| SOURCE DOCUMENT |
Whiteness will turn this shooter into a media celebrity and a martyr of the modern fascist movement. Because whiteness sees only itself and never its whiteness, so there’s a tendency, a rush, a compulsion to ask “why” when white men kill. The answers are many and also blindingly obvious.
Because the guns keep getting more plentiful and more lethal.
Because the schools hide our real history from our kids and shield white kids in their whiteness.
Because the cities aren’t so much built, but ripped apart, burned down, and rebuilt all wrong among the remnants.
Because the leaders we elect and entrust can’t and won’t say what this is or do a damned thing about what they will not yet name or even admit to themselves.
Because the men who’ve been unceremoniously dismissed from a predatory economy and can no longer provide feel a sudden urge to “protect.”
Because the purpose and meaning and emotional maturity we should be instilling in our children never arrive — or fade away just like the steel mills and the union jobs and the affordable college and within that vacuum, nothing but unchecked anger, addiction, and aimlessness.
Because America’s original sins remain unwashed, the country unbaptized in the holy waters of equity, equality, and empathy.
Because whiteness is blind. And it smiles to hide the pain of never knowing itself. Never holding or healing itself. Never knowing it exists at all. Never seeing itself … only others. That blindness is what makes whiteness self-sustaining. For as long as there are others, others will only know whiteness. For as long as whiteness cannot see itself, it cannot be eliminated from the inside. Meanwhile, the cycle self-perpetuates as the bleach and bullets spread.. . . . . .
Wedon’t ask “why.” We ask “who.”
Who are we? Who made us? Who belongs? Who can we yet become?
Who do we need to reach to bring these young boys home to the block, so they can see themselves and their brethren as human, before they descend, not into madness, but into whiteness?
Who can we elect, serve, give to, and elevate, so we can build ourselves and our cities and country better, or at the very least truly good for the first time?
Who do we see when we look in the mirror and look at our neighbors?
These questions have answers, but you can only honestly answer them yourself. I know mine. They are not perfect and they change over time, but they are my answers.
We ask “who” because this story is shaped and progress is made by people. People with institutional power and generational wealth. People with love in their hearts or hate in their bones.
Whether they come from Buffalo, or Austin, or from a speed-trap town or a pristine gated community, the “who” is important, and we all shape society in our own way.
Right now it’s eroding, if not imploding. We’re doing that. Whiteness is doing that. The people who sit perched in high seats of power and who drive hundreds of miles to gun down people they never once met before they cocked and loaded. They’re doing that, too. They learned it from watching us. They’re always watching. They’re still watching.
Still, we write the story.
So, I ask: “who.” Will it be you? And what will you do?
I wanted to write this to see my city and the full humans who live there and give the city its character, and the full humans who lost their lives.
Yet the story goes how it always goes: reduced to the immutable truth that is the answer to the question that punctuates each tragic beat of this unending tale: A fascist drove for hours to my hometown just to kill. He did not act alone. Who was with him?
You know who.
Buffalo, I love you. You’re my home. Black Buffalo, I love you. You made me feel at home.
What loaded the gun is what created the community. On Saturday, May 14, 2022, at a Tops in my hometown, the gun and the community met. The gun won; the gun always wins. Still, we write the story.

| WHAT YOU WILL DO |
Using the essay on the Buffalo shooting, explain in one to three sentences why the writer says "We ask 'who'" instead of asking "why."

| DATA SUPPLIED |
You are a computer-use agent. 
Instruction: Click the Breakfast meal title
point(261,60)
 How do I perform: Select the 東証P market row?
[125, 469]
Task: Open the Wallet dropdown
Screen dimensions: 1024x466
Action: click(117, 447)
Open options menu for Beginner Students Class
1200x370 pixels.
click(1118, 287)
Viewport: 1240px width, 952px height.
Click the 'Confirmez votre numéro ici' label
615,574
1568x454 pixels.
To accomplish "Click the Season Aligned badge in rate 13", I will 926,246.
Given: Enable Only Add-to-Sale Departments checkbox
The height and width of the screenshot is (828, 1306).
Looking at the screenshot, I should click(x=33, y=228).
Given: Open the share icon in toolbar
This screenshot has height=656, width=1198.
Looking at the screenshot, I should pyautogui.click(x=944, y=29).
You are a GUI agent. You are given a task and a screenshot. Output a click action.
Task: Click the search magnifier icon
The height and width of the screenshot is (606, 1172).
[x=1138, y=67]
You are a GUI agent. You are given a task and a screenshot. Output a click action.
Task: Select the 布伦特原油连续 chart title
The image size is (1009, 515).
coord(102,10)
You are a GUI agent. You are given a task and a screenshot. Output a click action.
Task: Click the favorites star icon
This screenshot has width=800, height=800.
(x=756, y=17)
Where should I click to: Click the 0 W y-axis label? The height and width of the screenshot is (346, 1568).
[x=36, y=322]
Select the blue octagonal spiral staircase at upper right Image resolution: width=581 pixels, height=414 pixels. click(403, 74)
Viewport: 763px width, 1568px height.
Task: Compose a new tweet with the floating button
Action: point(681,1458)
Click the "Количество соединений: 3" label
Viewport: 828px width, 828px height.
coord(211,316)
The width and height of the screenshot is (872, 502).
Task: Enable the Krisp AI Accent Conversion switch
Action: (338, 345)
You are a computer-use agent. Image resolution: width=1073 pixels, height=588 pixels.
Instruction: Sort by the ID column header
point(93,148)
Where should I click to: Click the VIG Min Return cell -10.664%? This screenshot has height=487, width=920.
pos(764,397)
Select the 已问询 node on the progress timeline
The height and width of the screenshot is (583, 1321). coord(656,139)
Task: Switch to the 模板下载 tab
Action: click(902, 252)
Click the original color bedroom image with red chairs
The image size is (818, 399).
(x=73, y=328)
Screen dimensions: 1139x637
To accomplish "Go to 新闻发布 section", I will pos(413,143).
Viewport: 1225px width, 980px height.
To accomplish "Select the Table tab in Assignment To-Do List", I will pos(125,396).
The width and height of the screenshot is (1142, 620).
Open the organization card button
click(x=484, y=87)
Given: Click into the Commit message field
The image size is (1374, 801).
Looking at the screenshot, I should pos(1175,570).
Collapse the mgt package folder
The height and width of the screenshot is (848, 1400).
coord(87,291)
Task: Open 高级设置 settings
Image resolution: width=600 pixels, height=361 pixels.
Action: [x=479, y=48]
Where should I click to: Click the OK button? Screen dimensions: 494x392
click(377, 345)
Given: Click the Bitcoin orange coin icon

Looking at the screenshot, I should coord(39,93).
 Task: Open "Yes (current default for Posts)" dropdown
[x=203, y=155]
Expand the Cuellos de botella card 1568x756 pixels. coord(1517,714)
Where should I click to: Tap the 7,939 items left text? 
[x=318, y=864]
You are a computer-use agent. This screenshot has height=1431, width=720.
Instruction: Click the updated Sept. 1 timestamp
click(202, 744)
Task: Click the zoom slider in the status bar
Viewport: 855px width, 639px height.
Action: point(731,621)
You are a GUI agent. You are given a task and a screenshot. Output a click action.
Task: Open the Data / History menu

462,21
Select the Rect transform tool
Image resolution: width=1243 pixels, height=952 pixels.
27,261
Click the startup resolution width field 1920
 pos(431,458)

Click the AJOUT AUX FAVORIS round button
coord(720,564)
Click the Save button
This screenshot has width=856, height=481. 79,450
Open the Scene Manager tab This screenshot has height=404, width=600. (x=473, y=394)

| COMPLETE OUTPUT |
The writer asks "who" because the story is shaped and progress is made by people. These include people with institutional power and generational wealth, and people with love in their hearts or hate in their bones.